What you have to do:
Restate the full listing word for word; images stay out of it.

--- Input records ---

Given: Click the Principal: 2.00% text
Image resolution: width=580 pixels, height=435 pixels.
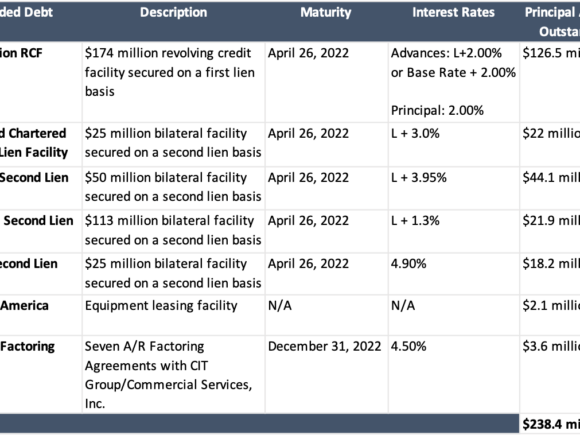Looking at the screenshot, I should click(x=437, y=110).
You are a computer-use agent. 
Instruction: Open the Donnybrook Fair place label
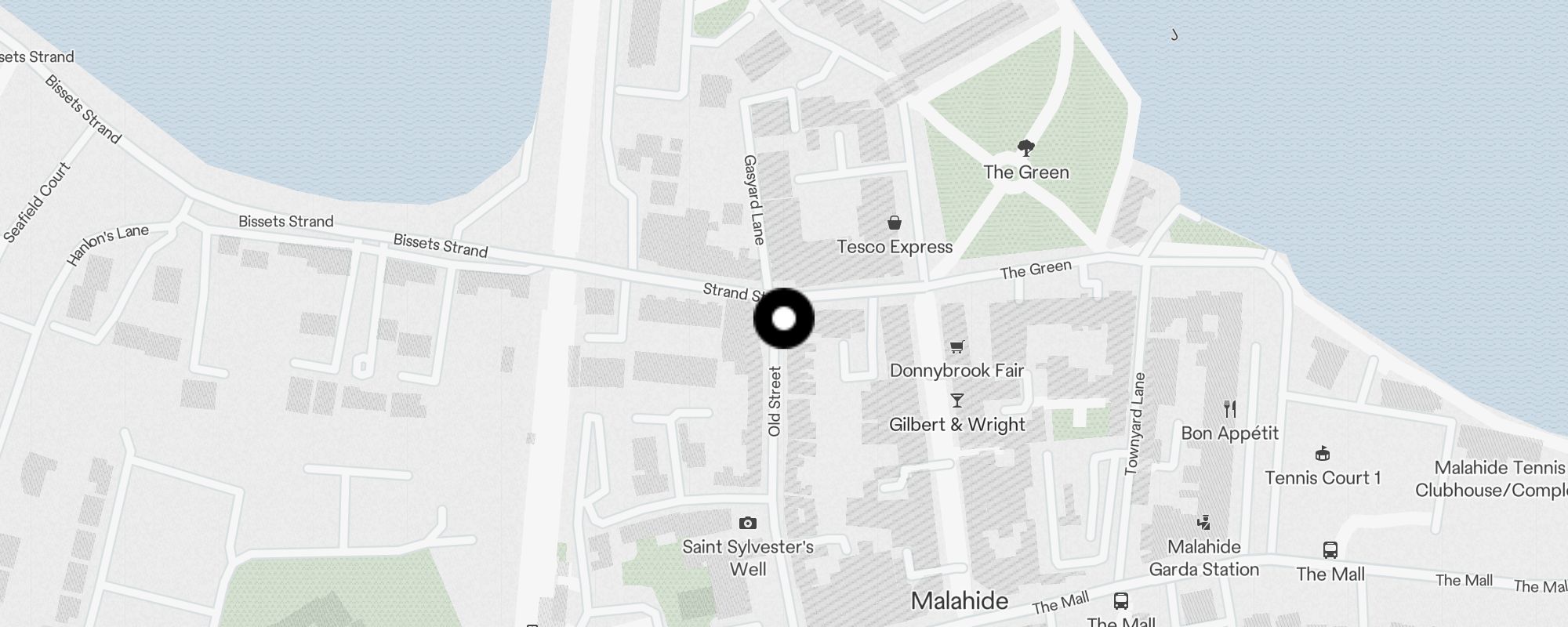(956, 370)
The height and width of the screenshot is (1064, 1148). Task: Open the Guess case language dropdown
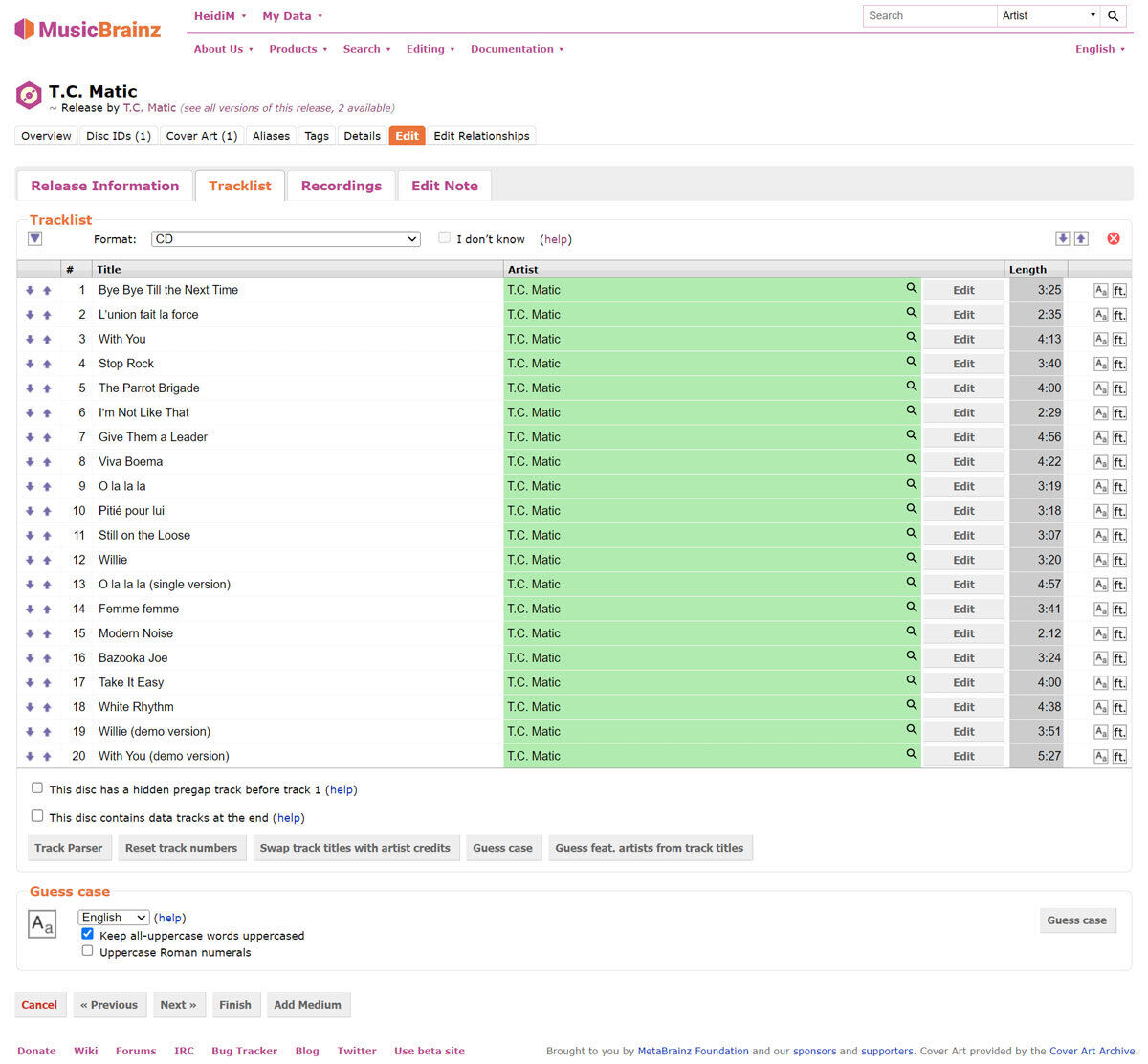coord(113,918)
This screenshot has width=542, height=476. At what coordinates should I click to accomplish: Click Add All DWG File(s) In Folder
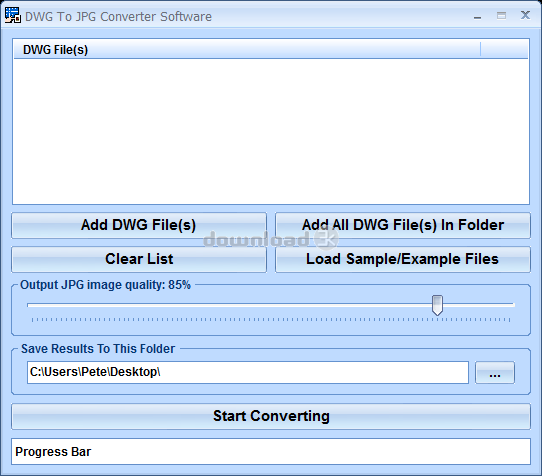point(403,225)
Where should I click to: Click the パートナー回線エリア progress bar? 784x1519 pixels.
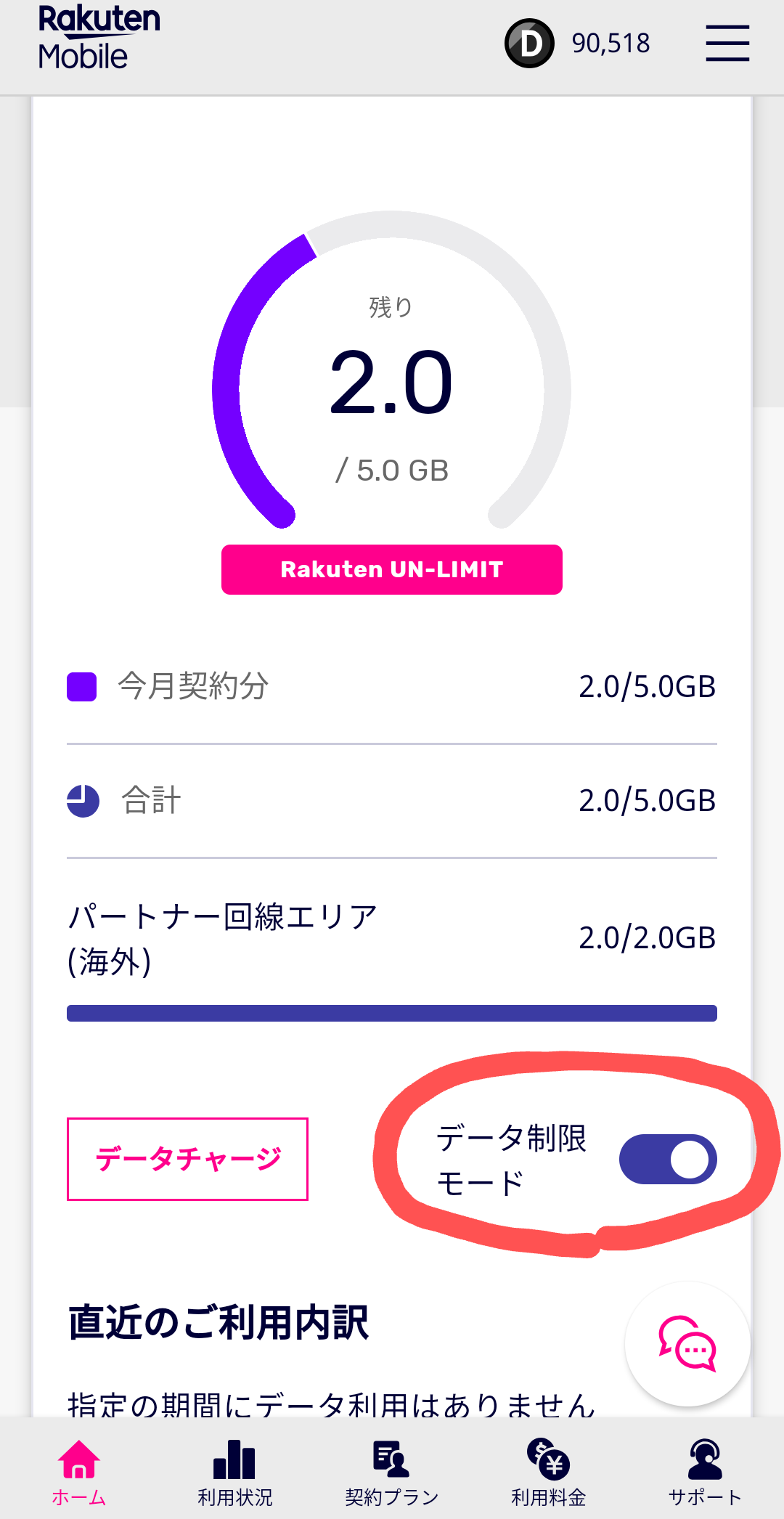pos(392,1013)
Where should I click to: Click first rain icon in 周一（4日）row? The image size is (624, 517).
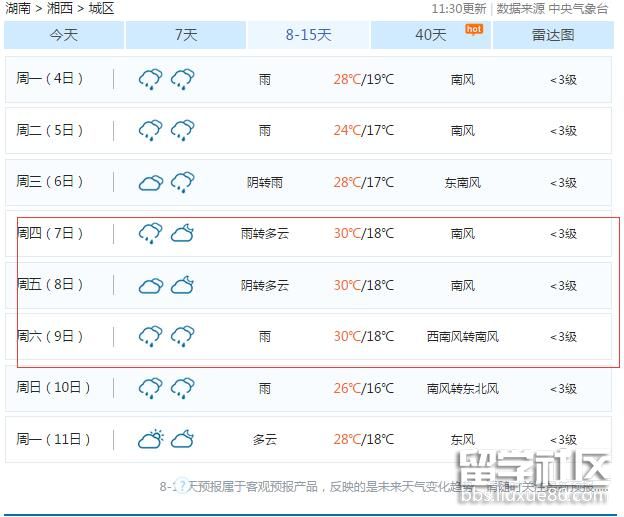150,79
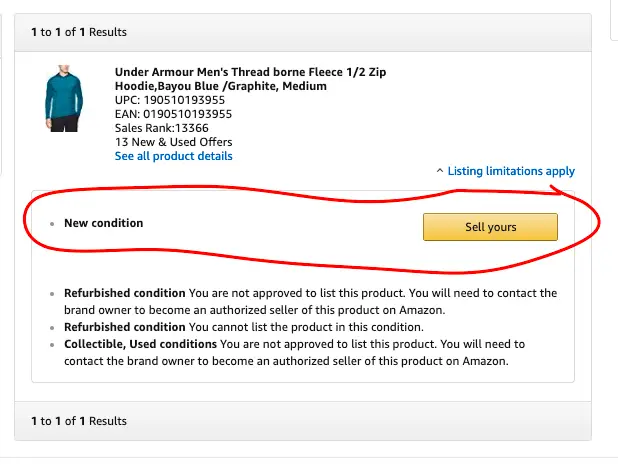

---

Your solution:
Given: Click the Principal: 2.00% text
Image resolution: width=580 pixels, height=435 pixels.
Looking at the screenshot, I should click(x=437, y=110).
You are a computer-use agent. 
Instruction: Open the Donnybrook Fair place label
(956, 370)
The height and width of the screenshot is (1064, 1148). Task: Open the Guess case language dropdown
coord(113,918)
This screenshot has width=542, height=476. At what coordinates should I click to accomplish: Click Add All DWG File(s) In Folder
point(403,225)
Where should I click to: Click the パートナー回線エリア progress bar? 784x1519 pixels.
pos(392,1013)
Where should I click to: Click first rain icon in 周一（4日）row? The image size is (624, 517).
150,79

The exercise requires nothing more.